Приказом Главкома ВВС меня назначили заместителем командира 308-й дивизии. Ее руководящий летный состав в большинстве своем уже имел боевой опыт. Это командир полка подполковник Г. М. Корзинников, командиры эскадрилий И. М. Кухарев, И. И. Федоров, Н. В. Максимов, В. И. Стрельченко и другие.
Особенно мне понравился Н. В. Максимов — молодой, среднего роста старший лейтенант с голубыми глазами на приветливом, открытом лице. Непослушная прядь русых волос у него все время свисала на лоб, выбиваясь даже из-под шлемофона. Она в какой-то степени подчеркивала его волю, энергию, подвижность характера.

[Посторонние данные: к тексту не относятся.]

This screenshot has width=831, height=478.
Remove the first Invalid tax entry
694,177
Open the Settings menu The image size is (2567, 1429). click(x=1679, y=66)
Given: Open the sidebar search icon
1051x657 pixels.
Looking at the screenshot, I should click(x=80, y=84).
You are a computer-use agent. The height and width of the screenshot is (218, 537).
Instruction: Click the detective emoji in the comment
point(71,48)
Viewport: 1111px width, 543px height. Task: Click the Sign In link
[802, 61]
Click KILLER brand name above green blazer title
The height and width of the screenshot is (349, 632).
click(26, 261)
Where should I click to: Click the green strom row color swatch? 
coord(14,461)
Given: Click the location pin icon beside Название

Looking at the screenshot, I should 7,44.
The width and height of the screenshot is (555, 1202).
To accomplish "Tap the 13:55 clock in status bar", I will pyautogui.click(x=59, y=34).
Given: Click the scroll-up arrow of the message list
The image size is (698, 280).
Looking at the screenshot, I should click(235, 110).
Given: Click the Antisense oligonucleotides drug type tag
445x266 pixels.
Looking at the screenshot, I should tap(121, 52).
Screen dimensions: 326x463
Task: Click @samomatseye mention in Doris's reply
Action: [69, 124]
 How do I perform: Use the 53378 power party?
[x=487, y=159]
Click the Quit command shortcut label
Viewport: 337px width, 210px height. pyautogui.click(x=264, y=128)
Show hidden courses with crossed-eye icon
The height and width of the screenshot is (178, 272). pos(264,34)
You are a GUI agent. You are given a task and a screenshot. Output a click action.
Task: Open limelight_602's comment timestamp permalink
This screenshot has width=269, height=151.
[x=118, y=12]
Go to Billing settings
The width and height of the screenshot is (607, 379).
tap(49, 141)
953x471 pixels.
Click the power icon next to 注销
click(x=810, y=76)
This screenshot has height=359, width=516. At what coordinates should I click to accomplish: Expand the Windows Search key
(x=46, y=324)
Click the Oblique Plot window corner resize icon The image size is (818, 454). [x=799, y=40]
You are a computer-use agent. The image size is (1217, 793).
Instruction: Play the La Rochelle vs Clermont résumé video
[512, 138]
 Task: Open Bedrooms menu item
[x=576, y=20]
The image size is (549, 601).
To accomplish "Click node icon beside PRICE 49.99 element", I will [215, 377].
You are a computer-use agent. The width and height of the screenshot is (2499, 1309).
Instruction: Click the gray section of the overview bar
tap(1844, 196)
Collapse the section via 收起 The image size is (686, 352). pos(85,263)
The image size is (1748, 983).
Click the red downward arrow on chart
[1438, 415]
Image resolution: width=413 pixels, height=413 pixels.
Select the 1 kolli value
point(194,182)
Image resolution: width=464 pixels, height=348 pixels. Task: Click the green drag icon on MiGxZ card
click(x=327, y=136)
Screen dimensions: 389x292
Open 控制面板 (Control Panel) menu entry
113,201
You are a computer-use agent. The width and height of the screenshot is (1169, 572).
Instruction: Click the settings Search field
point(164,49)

Максимов отличился в первых же боях, которые дивизия начала вести над Орлом летом 1943 года. Его эскадрилья вылетела на рассвете и взяла курс на Брянск. Неподалеку от этого города, возле поселка Хотынец, наши воздушные разведчики обнаружили большую автоколонну противника. Девятка штурмовиков шла к цели почти на бреющем, истребители сопровождения держались выше и несколько впереди.
На всем пути следования эскадрилья лишь один раз была обстреляна вражеской артиллерией, но этот огневой заслон все самолеты проскочили благополучно. Незначительное повреждение получила лишь машина ведущего — осколок снаряда угодил в правое крыло и оторвал кусочек обшивки. Однако в районе Хотынца у гитлеровцев оказалась такая мощная противовоздушная оборона, о какой мы даже не предполагали. Думалось, раз они поспешно [22] отступают, то вряд ли сумеют так быстро закрепиться на новом рубеже, а тем более организовать надежное зенитное прикрытие своих войск. Недооценка возможностей врага обошлась нам недешево. Когда штурмовики пошли в атаку, по ним открыли огонь десятки пушек и крупнокалиберных пулеметов. Правда, «илы» не свернули с боевого курса и успели сбросить бомбы на автоколонну. На дороге возникло несколько очагов пожара.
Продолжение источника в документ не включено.